As of October 2015, 4,183,535 that have fled Syria due to the war and atrocities.

Over the course of five years — that’s how long this crisis has been going on — these refugees have endured torture and suffering that defies description. More than 12,000 children have been killed because of the violence.

Fleeing the country is their only way out of the violence; even the Syrian government is accused of killing its own people. The ISIS situation makes these refugees suspect; how could anyone be sure they too are not so-called “terrorists”.

These refugees have fled from all that is familiar, leaving behind more than property. What they seek is safety and normalcy to live and raise their families. Yet, as they arrive in new countries, traveling through treacherous bodies of water and many of them often dying, the refugees are met, in some cases, with nothing but hatred and fear.

People have voiced that they feel unsafe because they don’t know who, among the refugees, could be a so-called terrorist or be a threat to their own way of life.

The U.S. is no better in this situation.

Only 1,500 Syrian refugees have been accepted into the U.S. since 2011, but the Obama administration announced in September that 10,000 Syrians will be allowed entry next year.

Twenty seven American states have expressed their reluctance and have asked the president to refrain from taking in any refugees.

Texas Governor Greg Abbott said on Monday that it’s the responsibility of government to keep its people safe. In other words, bringing in Syrian refugees is jeopardizing the lives of Americans,

Abbot said, “Texans will be kept safe from those refugees.”

But Abbot is fear mongering and playing to people’s insecurities, at the same time, justifying discrimination against these refugees who need the world’s help.

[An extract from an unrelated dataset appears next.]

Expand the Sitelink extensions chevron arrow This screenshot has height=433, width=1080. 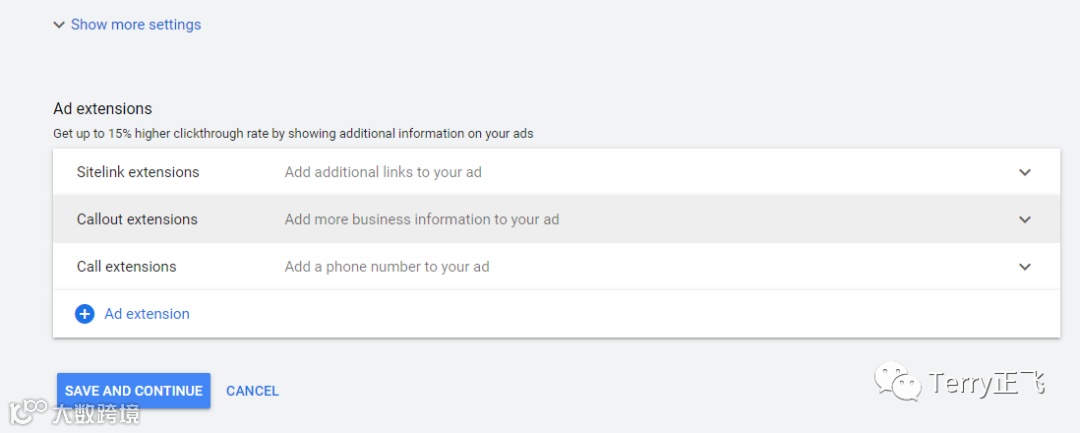click(1024, 172)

This present situation calls to mind America’s treatment of people with Japanese ancestry during World War II. Our politicians are scaring our people into believing everyone who comes here from Syria is a threat.

The mass hysteria is bordering on racism and ignorance.

As a country, we have a tendency to be blind to others’ problems in the world and only think of ourselves. If it doesn’t affect us or doesn’t have anything to do with our daily lives, we simply don’t care.

We only care when the situation gets too big to ignore — the situation in Syria is catastrophic. We shouldn’t turn our backs on innocent people whether they are far or near.

We have to open our eyes to recognize others’ agony and open our hearts to help. America has long promised that this land would be welcoming to those who flee persecution in foreign lands.

There is no greater opportunity to live up to that ideal.